Drug Utilization Evaluation
Rational drug use is an important factor to be checked for the optimal benefit of drug therapy in patient care23. In India, many factors like illiteracy poverty, use of multiple health care system, drug advertising and promotion, sale of prescription, competition in medical and pharmaceutical market place and limited availability of drug information are the main reasons for not achieving the optimal health care 24. Inappropriate use of drug also leads to increased cost of medical care, antimicrobial resistance, adverse effects and utilization evaluation (DUE) studies becomes one of the potential tools in evaluation of health system23, 25. Drug utilization studies focuses on factors related to prescribing, dispensing, administering and taking of medication and associated events23.
Classification of Drug Utilization Evaluation
DUR is typically classified into three different categories,
Prospective review evaluation a patients planned drug theory before a medication described. This DUR helps the pharmacist to access the prescription medications and resolve drug related problems23, 25, 26.
It is performed during the course of treatment and the ongoing monitoring of drug therapy for the positive patient outcomes23, 26.
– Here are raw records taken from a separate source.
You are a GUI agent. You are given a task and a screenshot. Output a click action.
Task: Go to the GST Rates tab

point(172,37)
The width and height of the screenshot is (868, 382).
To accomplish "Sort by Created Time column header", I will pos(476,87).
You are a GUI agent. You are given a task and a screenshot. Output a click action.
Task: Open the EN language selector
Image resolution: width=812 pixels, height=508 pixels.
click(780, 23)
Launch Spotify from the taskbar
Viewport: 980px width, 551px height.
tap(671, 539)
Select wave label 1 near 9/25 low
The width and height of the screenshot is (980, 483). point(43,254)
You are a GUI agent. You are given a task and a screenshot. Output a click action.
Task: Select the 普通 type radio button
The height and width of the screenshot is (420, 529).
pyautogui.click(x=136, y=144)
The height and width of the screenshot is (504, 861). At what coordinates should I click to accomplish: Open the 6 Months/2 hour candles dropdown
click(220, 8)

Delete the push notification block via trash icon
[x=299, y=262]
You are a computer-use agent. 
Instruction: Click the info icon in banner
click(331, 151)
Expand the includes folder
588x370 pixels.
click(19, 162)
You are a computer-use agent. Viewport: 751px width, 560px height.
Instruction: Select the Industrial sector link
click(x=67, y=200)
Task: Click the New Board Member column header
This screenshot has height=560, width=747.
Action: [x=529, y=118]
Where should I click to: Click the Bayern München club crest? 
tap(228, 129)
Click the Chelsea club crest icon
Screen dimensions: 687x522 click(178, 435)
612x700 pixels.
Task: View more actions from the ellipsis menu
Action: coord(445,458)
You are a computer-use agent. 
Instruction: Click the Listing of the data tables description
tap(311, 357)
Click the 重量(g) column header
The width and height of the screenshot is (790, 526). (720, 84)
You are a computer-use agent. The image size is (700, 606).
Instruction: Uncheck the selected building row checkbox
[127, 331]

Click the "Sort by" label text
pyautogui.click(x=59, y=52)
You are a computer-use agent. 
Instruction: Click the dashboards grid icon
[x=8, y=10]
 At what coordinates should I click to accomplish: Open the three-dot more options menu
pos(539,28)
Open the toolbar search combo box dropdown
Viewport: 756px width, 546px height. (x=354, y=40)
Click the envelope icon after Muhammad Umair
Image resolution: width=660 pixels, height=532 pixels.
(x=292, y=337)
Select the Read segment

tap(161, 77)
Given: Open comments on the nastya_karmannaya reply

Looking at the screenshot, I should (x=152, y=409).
It is a review of drug therapy after the patient has received the medication. A retrospective review aims to detect the pattern in prescribing, dispensing or advertising drugs and it helps to prevent recurrence of inappropriate medication use. The advantage of this DUR is ease of data collection, as records are assessed at the data collector’s convenience. A disadvantage is that some information may be unclear or missing and reviewed patients may not gain immediate benefit, as interventions are delayed until the intervention phase23, 25, 26.
Steps in DUE
Drug utilization evaluation process is divided into four phases
Phase 1: Planning
Develop a DUR committee.
Write policies and procedures.
Describe about the departments of the hospital, where drugs are utilized (intensive care unit, radiology, surgical department, medical department).
Select specific drugs for possible inclusion in the program.
Assess resources available for critical development, data collection, and evaluation.
Consider the indications, dosing, dosage form, frequency of drug used to monitor and evaluate.
Select criteria and establish performance thresholds.
Develop the methodology for data collection, evaluation and create a schedule.
Educate hospital staff about DUE study and current criteria.
Phase 2: Data Collection and Evaluation
Start the data collection in proper way.
Evaluate the collected data and determine if drug use problem exist.
Phase 3: Interventions
Send the results to hospital staff.
If a drug use problem was found, design and implement interventions.
Collect new data on problem drug to determine with drug use has improved as a result of the intervention.
Disseminate results of re-evaluation.
Phase 4: Program Evaluation
Evaluate all DUR program activities at the end of the year, and plan the new activities for the upcoming year.
Prescription auditing gives a clear picture of the prescribing practices in our hospital setting. The WHO core indicators helped to improvise the prescribing pattern, identify significant problems involved in the knowledge gap of patients or caretakers understanding of instructions provided by consultants and even to minimize the cost burden on patient. With the help of pharmacokinetic of a drug, interactions between drugs, and the Pharmacodynamic effects of these findings in different subpopulations of infants and children, we can identify the key covariates that will enable clinicians to prescribe effective doses of drugs while limiting the adverse effects in the individual child.